02 July 2010

Ikiru (1952)


Let's not talk about this movie.
So basically: There's this guy, Kanji, and he's just been going through life all empty and with no ambition or anything to show for anything. Then, he goes to see the doctor and finds out he's dying from stomach cancer. This starts off a chain of events where Kanji is searching for a meaning to his life, a purpose. It's a classic tale of Carpe Diem. He spends a night with an author out in the city and then meets up with a coworker the next day. These two hit it off, but he doesn't want to get involved because of his illness. Eventually he sees that in order to have meaning in his life he must get a park built. This is the same park the government, who he works for, is trying to prevent from being built. Before he makes much progress and with forty-odd minutes left of the film, Kanji passes away. The rest of the film takes place at his funeral with his colleges talking about him and how he had changed the last few months of his life. The movie ends with his colleagues completing his legacy and building the park.

This was painful to watch. First off, it was incredibly difficult to get my hands on a copy and when I finally did, the audio and the subs were both WAY off! This might put me at a bit of a bias, but it should be countered by my love of other Kurosawa films. This one, however, fell short of expectations. The plot itself didn't interest me, but I thought since it was a Kurosawa film, it HAS to be good. I was wrong. It wasn't that great. It might, in part, have to do with the times I live in. Maybe back in the fifties the plot of someone walking through life as a zombie until an incident happens where the main character tries to find meaning or change his ways was something of a new thing, but now it's a predictable plot. Personally I didn't find it that interesting.

- Brief 1: In the Ikiru review, what illness does Kanji learn he is dying from?
- Brief 2: Extract the passage of the Ikiru review from "This was painful" to "it that interesting.".

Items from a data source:
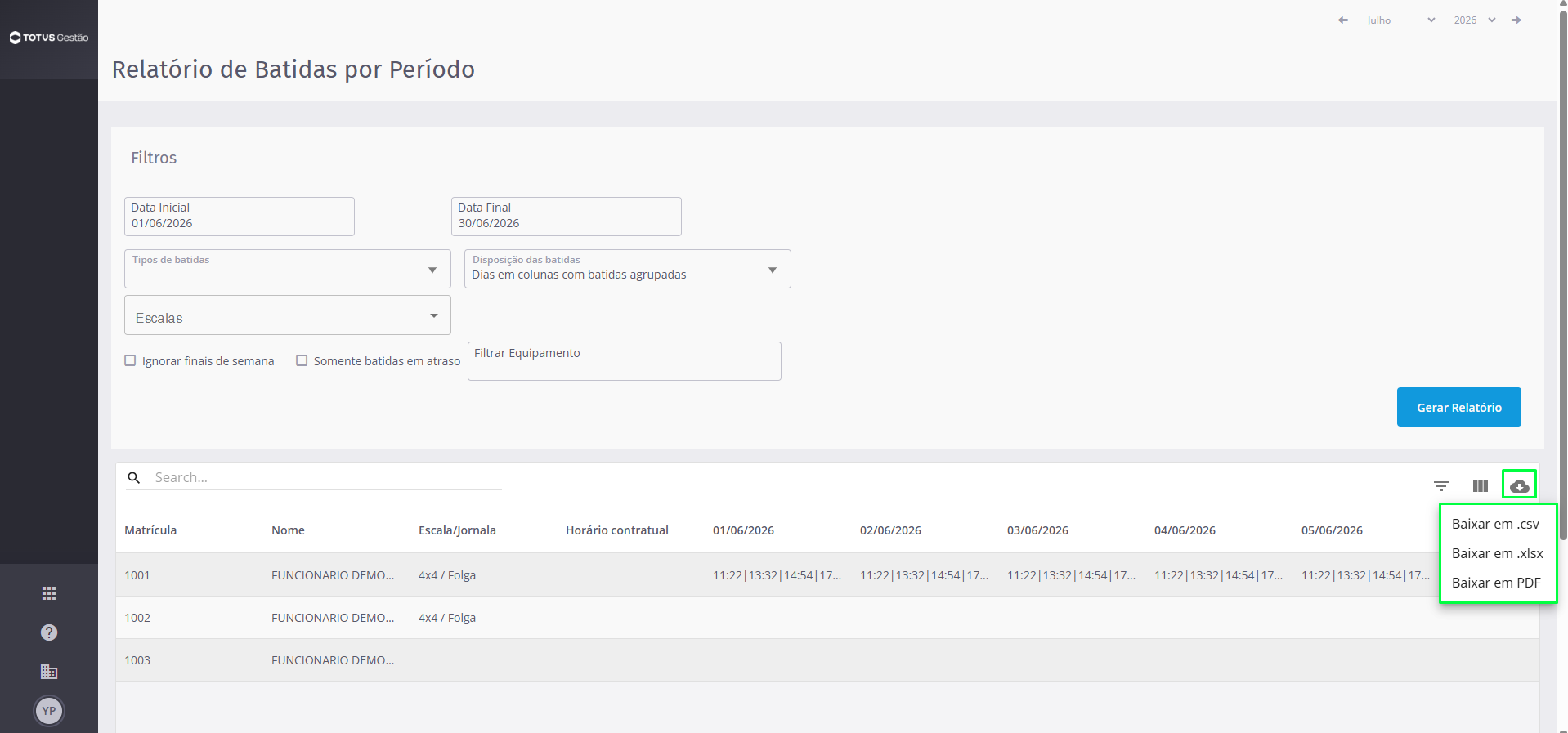Click the Gerar Relatório button
This screenshot has width=1568, height=733.
click(x=1459, y=407)
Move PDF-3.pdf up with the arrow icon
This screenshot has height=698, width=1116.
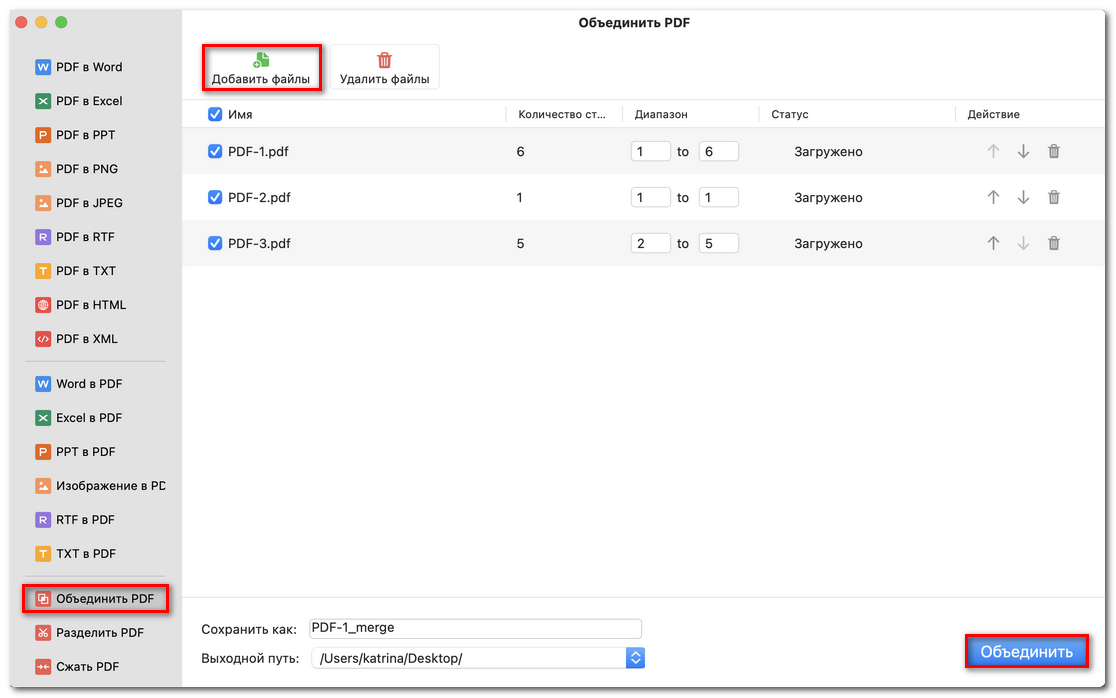pos(992,243)
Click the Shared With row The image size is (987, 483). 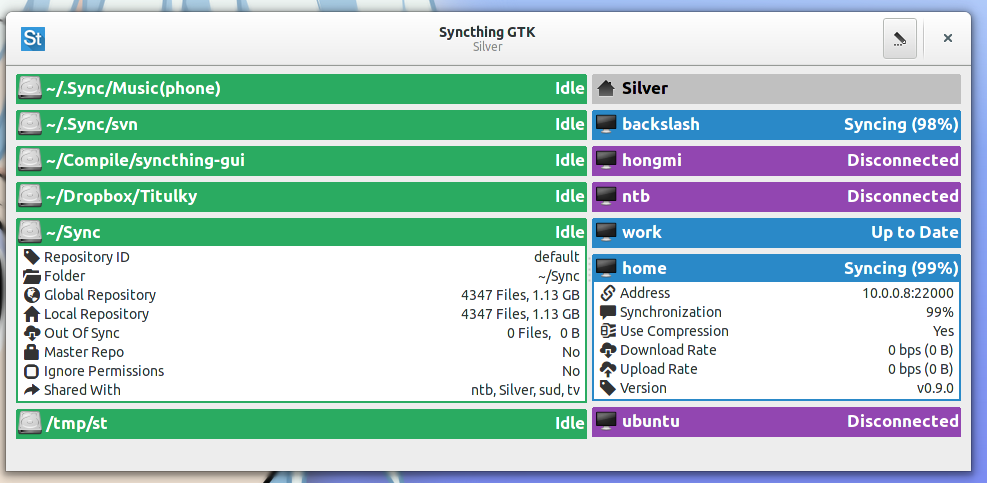click(300, 390)

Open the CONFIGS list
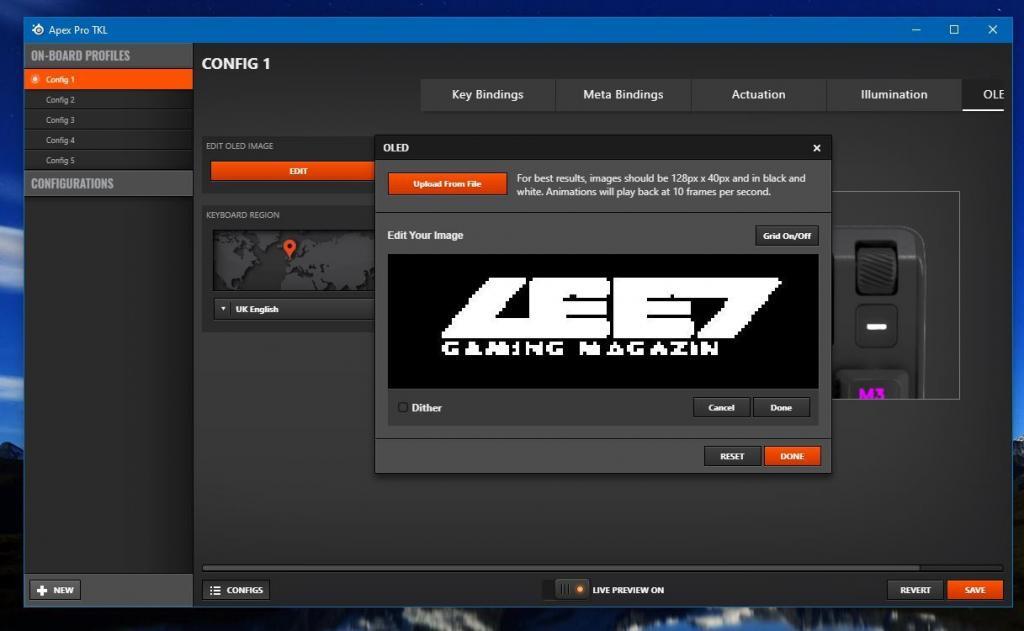coord(236,590)
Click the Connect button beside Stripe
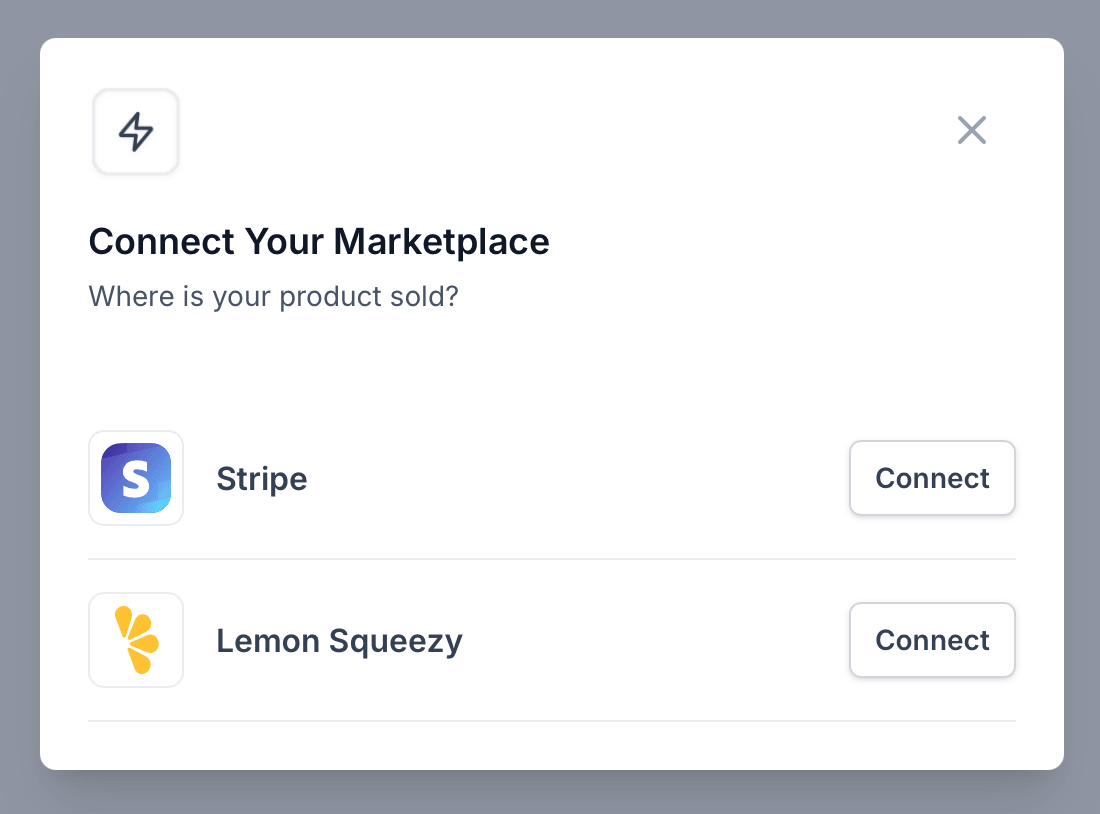The height and width of the screenshot is (814, 1100). (x=932, y=478)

- Result 1: Stomach cancer.

- Result 2:
This was painful to watch. First off, it was incredibly difficult to get my hands on a copy and when I finally did, the audio and the subs were both WAY off! This might put me at a bit of a bias, but it should be countered by my love of other Kurosawa films. This one, however, fell short of expectations. The plot itself didn't interest me, but I thought since it was a Kurosawa film, it HAS to be good. I was wrong. It wasn't that great. It might, in part, have to do with the times I live in. Maybe back in the fifties the plot of someone walking through life as a zombie until an incident happens where the main character tries to find meaning or change his ways was something of a new thing, but now it's a predictable plot. Personally I didn't find it that interesting.